◆ Task item: With both ends included, transcribe exactly the records below from their first line to the line that contains "Task: Click the Pharmacy".
BEGIN Provided entries
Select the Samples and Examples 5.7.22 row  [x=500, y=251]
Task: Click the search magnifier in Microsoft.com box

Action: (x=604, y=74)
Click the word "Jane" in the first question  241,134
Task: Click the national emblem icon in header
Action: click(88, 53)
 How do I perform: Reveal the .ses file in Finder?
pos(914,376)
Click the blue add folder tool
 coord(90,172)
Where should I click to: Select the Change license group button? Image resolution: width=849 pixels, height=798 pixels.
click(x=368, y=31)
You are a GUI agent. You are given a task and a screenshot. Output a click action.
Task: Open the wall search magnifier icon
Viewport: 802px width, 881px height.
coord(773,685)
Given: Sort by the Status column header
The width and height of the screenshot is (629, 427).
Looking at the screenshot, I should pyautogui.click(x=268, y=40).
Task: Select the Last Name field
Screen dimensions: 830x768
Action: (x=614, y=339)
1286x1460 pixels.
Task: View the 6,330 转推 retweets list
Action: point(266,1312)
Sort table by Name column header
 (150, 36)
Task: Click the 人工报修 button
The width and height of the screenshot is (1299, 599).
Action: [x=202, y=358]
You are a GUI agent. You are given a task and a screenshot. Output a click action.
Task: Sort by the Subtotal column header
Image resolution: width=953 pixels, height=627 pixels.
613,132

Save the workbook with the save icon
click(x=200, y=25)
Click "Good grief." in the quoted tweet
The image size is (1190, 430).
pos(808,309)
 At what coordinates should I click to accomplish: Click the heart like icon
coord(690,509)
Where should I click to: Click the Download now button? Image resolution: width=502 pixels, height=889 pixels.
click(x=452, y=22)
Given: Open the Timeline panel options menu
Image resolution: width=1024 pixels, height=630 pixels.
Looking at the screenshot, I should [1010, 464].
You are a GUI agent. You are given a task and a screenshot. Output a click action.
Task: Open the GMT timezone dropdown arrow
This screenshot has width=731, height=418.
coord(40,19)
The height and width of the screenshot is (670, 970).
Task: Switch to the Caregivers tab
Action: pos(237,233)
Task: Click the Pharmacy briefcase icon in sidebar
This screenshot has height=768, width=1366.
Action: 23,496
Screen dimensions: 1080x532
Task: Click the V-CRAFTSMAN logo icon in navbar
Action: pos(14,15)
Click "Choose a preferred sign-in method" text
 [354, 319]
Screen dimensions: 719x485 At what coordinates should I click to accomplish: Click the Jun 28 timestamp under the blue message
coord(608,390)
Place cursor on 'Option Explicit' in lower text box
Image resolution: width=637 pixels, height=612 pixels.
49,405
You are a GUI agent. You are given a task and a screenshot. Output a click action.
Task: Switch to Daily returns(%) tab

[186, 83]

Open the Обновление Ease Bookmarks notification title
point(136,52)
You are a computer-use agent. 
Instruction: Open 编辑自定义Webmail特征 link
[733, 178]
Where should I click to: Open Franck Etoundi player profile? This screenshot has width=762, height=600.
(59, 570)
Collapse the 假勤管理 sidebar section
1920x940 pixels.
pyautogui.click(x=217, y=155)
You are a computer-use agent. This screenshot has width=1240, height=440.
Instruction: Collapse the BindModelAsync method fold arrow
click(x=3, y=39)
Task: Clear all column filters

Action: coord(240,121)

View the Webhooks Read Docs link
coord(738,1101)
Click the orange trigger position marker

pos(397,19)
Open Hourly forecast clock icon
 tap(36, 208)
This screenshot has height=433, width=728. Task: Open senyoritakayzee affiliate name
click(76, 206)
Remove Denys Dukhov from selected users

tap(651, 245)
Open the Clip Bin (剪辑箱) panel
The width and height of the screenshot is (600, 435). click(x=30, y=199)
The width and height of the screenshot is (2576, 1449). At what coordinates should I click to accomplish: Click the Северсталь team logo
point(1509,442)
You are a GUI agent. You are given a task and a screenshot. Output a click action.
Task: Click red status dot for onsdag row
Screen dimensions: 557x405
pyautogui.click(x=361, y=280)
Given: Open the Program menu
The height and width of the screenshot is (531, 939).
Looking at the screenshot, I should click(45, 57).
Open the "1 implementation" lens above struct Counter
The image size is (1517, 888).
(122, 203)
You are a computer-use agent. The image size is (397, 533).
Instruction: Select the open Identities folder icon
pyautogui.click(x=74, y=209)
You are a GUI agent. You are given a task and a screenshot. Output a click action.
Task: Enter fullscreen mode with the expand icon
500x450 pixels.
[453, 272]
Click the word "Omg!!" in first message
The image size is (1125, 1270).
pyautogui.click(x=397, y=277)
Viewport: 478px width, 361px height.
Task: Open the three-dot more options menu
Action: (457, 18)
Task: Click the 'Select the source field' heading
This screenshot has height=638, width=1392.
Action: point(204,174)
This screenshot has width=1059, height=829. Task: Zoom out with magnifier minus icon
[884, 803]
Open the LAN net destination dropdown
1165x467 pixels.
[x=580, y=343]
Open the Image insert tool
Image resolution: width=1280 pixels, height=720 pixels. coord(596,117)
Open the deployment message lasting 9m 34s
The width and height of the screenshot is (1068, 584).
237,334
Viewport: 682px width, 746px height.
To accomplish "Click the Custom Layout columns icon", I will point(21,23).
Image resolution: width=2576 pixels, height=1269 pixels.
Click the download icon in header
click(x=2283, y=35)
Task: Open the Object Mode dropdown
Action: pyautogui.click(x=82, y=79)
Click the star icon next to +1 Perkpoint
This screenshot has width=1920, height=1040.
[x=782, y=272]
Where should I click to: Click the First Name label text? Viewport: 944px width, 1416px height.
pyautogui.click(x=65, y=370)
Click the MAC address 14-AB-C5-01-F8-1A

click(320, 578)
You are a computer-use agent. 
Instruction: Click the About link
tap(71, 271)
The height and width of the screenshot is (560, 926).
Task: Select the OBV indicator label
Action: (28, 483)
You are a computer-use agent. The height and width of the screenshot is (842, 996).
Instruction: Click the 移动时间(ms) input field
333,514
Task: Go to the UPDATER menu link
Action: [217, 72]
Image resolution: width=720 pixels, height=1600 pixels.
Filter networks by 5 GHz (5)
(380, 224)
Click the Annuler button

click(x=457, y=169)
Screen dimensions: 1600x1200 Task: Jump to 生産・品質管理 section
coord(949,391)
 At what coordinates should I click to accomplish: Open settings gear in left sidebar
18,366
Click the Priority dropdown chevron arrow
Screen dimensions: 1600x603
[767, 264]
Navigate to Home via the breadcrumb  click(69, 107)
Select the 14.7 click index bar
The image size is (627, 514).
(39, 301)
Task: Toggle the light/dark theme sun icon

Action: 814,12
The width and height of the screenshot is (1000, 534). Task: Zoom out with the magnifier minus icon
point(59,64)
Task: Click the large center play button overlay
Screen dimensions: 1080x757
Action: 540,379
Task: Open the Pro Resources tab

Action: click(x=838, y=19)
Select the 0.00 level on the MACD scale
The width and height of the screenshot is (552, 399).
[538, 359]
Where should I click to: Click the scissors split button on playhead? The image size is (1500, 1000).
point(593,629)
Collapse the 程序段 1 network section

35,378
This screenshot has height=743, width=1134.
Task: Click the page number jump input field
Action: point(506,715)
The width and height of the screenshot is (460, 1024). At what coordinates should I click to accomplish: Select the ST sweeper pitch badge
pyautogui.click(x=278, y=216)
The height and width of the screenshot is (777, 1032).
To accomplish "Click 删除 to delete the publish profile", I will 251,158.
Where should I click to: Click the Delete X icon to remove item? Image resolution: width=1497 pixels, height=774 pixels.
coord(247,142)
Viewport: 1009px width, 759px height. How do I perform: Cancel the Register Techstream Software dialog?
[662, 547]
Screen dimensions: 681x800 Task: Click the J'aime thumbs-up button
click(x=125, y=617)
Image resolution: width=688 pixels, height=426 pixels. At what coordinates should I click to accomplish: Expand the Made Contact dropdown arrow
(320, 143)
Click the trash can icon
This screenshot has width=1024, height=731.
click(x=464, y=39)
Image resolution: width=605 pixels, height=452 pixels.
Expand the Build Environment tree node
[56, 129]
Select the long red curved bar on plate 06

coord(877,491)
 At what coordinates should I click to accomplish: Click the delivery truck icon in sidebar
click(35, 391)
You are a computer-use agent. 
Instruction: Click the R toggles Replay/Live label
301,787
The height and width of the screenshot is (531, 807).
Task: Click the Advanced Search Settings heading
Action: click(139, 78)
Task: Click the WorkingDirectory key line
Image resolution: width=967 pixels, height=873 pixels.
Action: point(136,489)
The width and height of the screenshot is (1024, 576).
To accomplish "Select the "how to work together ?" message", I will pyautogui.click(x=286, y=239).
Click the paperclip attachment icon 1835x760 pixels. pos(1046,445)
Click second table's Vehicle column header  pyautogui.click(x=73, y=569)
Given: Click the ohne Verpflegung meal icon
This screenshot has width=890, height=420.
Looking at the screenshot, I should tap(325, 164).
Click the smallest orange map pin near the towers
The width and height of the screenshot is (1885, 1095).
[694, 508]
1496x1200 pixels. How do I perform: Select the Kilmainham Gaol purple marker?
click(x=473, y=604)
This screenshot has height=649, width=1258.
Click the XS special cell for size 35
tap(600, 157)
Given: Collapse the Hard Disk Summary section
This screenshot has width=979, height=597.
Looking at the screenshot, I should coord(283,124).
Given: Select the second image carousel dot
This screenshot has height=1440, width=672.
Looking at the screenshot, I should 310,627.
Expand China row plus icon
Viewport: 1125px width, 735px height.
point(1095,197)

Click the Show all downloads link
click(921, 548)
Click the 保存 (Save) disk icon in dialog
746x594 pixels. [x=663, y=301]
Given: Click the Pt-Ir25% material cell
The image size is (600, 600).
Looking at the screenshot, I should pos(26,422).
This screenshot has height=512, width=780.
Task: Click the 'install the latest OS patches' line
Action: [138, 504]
END Provided entries
◆ Problem solution:
Select the Samples and Examples 5.7.22 row  [x=500, y=251]
Task: Click the search magnifier in Microsoft.com box

Action: (x=604, y=74)
Click the word "Jane" in the first question  241,134
Task: Click the national emblem icon in header
Action: click(88, 53)
 How do I perform: Reveal the .ses file in Finder?
pos(914,376)
Click the blue add folder tool
 coord(90,172)
Where should I click to: Select the Change license group button? Image resolution: width=849 pixels, height=798 pixels.
click(x=368, y=31)
You are a GUI agent. You are given a task and a screenshot. Output a click action.
Task: Open the wall search magnifier icon
Viewport: 802px width, 881px height.
coord(773,685)
Given: Sort by the Status column header
The width and height of the screenshot is (629, 427).
Looking at the screenshot, I should pyautogui.click(x=268, y=40).
Task: Select the Last Name field
Screen dimensions: 830x768
Action: (x=614, y=339)
1286x1460 pixels.
Task: View the 6,330 转推 retweets list
Action: point(266,1312)
Sort table by Name column header
 (150, 36)
Task: Click the 人工报修 button
The width and height of the screenshot is (1299, 599).
Action: [x=202, y=358]
You are a GUI agent. You are given a task and a screenshot. Output a click action.
Task: Sort by the Subtotal column header
Image resolution: width=953 pixels, height=627 pixels.
613,132

Save the workbook with the save icon
click(x=200, y=25)
Click "Good grief." in the quoted tweet
The image size is (1190, 430).
pos(808,309)
 At what coordinates should I click to accomplish: Click the heart like icon
coord(690,509)
Where should I click to: Click the Download now button? Image resolution: width=502 pixels, height=889 pixels.
click(x=452, y=22)
Given: Open the Timeline panel options menu
Image resolution: width=1024 pixels, height=630 pixels.
Looking at the screenshot, I should [1010, 464].
You are a GUI agent. You are given a task and a screenshot. Output a click action.
Task: Open the GMT timezone dropdown arrow
This screenshot has width=731, height=418.
coord(40,19)
The height and width of the screenshot is (670, 970).
Task: Switch to the Caregivers tab
Action: pos(237,233)
Task: Click the Pharmacy briefcase icon in sidebar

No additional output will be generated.